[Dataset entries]

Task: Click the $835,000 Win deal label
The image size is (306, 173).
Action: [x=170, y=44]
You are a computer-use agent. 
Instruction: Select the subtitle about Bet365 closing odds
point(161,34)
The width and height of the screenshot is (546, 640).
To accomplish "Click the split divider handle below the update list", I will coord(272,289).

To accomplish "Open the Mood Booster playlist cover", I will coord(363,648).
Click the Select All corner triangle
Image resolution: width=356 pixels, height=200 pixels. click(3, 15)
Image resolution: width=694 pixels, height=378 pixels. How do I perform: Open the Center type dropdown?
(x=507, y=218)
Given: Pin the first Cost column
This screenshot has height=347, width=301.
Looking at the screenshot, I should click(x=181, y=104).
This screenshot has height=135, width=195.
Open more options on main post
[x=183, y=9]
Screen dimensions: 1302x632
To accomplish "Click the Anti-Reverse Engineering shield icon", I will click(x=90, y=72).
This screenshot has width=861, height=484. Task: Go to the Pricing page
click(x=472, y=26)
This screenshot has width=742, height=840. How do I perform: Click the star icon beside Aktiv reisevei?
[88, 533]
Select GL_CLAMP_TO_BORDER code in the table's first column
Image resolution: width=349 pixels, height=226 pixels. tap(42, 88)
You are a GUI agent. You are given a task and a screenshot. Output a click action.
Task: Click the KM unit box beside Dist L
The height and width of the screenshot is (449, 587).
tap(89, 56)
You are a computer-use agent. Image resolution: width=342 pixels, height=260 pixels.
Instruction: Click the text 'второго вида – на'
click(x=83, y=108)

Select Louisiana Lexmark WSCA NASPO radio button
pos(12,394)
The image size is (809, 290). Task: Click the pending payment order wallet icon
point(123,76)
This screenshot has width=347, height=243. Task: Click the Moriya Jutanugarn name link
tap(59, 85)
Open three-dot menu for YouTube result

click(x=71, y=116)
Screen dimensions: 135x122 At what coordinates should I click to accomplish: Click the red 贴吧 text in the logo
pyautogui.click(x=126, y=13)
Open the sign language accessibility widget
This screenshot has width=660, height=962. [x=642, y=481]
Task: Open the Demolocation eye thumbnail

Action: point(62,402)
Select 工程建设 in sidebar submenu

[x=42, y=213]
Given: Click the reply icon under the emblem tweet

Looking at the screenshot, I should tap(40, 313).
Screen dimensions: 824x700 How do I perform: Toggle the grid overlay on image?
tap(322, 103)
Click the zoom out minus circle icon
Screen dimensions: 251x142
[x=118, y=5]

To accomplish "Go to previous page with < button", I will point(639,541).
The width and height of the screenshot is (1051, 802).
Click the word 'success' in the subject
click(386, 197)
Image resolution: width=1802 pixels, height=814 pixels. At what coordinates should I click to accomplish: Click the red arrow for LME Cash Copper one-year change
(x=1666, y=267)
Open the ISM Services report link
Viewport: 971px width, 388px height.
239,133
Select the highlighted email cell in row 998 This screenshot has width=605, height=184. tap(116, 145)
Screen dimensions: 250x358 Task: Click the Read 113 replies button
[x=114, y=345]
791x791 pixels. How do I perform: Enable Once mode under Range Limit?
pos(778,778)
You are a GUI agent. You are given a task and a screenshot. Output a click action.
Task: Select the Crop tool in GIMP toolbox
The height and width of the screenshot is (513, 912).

> _WORK TO BE COMPLETED_:
All of the entries above should be output exactly as they are.

> _EXERCISE ANSWER_:
Task: Click the $835,000 Win deal label
The image size is (306, 173).
Action: [x=170, y=44]
You are a computer-use agent. 
Instruction: Select the subtitle about Bet365 closing odds
point(161,34)
The width and height of the screenshot is (546, 640).
To accomplish "Click the split divider handle below the update list", I will coord(272,289).

To accomplish "Open the Mood Booster playlist cover", I will coord(363,648).
Click the Select All corner triangle
Image resolution: width=356 pixels, height=200 pixels. click(3, 15)
Image resolution: width=694 pixels, height=378 pixels. How do I perform: Open the Center type dropdown?
(x=507, y=218)
Given: Pin the first Cost column
This screenshot has height=347, width=301.
Looking at the screenshot, I should click(x=181, y=104).
This screenshot has height=135, width=195.
Open more options on main post
[x=183, y=9]
Screen dimensions: 1302x632
To accomplish "Click the Anti-Reverse Engineering shield icon", I will click(x=90, y=72).
This screenshot has width=861, height=484. Task: Go to the Pricing page
click(x=472, y=26)
This screenshot has width=742, height=840. How do I perform: Click the star icon beside Aktiv reisevei?
[88, 533]
Select GL_CLAMP_TO_BORDER code in the table's first column
Image resolution: width=349 pixels, height=226 pixels. tap(42, 88)
You are a GUI agent. You are given a task and a screenshot. Output a click action.
Task: Click the KM unit box beside Dist L
The height and width of the screenshot is (449, 587).
tap(89, 56)
You are a computer-use agent. Image resolution: width=342 pixels, height=260 pixels.
Instruction: Click the text 'второго вида – на'
click(x=83, y=108)

Select Louisiana Lexmark WSCA NASPO radio button
pos(12,394)
The image size is (809, 290). Task: Click the pending payment order wallet icon
point(123,76)
This screenshot has width=347, height=243. Task: Click the Moriya Jutanugarn name link
tap(59, 85)
Open three-dot menu for YouTube result

click(x=71, y=116)
Screen dimensions: 135x122 At what coordinates should I click to accomplish: Click the red 贴吧 text in the logo
pyautogui.click(x=126, y=13)
Open the sign language accessibility widget
This screenshot has width=660, height=962. [x=642, y=481]
Task: Open the Demolocation eye thumbnail

Action: point(62,402)
Select 工程建设 in sidebar submenu

[x=42, y=213]
Given: Click the reply icon under the emblem tweet

Looking at the screenshot, I should tap(40, 313).
Screen dimensions: 824x700 How do I perform: Toggle the grid overlay on image?
tap(322, 103)
Click the zoom out minus circle icon
Screen dimensions: 251x142
[x=118, y=5]

To accomplish "Go to previous page with < button", I will point(639,541).
The width and height of the screenshot is (1051, 802).
Click the word 'success' in the subject
click(386, 197)
Image resolution: width=1802 pixels, height=814 pixels. At what coordinates should I click to accomplish: Click the red arrow for LME Cash Copper one-year change
(x=1666, y=267)
Open the ISM Services report link
Viewport: 971px width, 388px height.
239,133
Select the highlighted email cell in row 998 This screenshot has width=605, height=184. tap(116, 145)
Screen dimensions: 250x358 Task: Click the Read 113 replies button
[x=114, y=345]
791x791 pixels. How do I perform: Enable Once mode under Range Limit?
pos(778,778)
You are a GUI agent. You are given a task and a screenshot. Output a click action.
Task: Select the Crop tool in GIMP toolbox
The height and width of the screenshot is (513, 912).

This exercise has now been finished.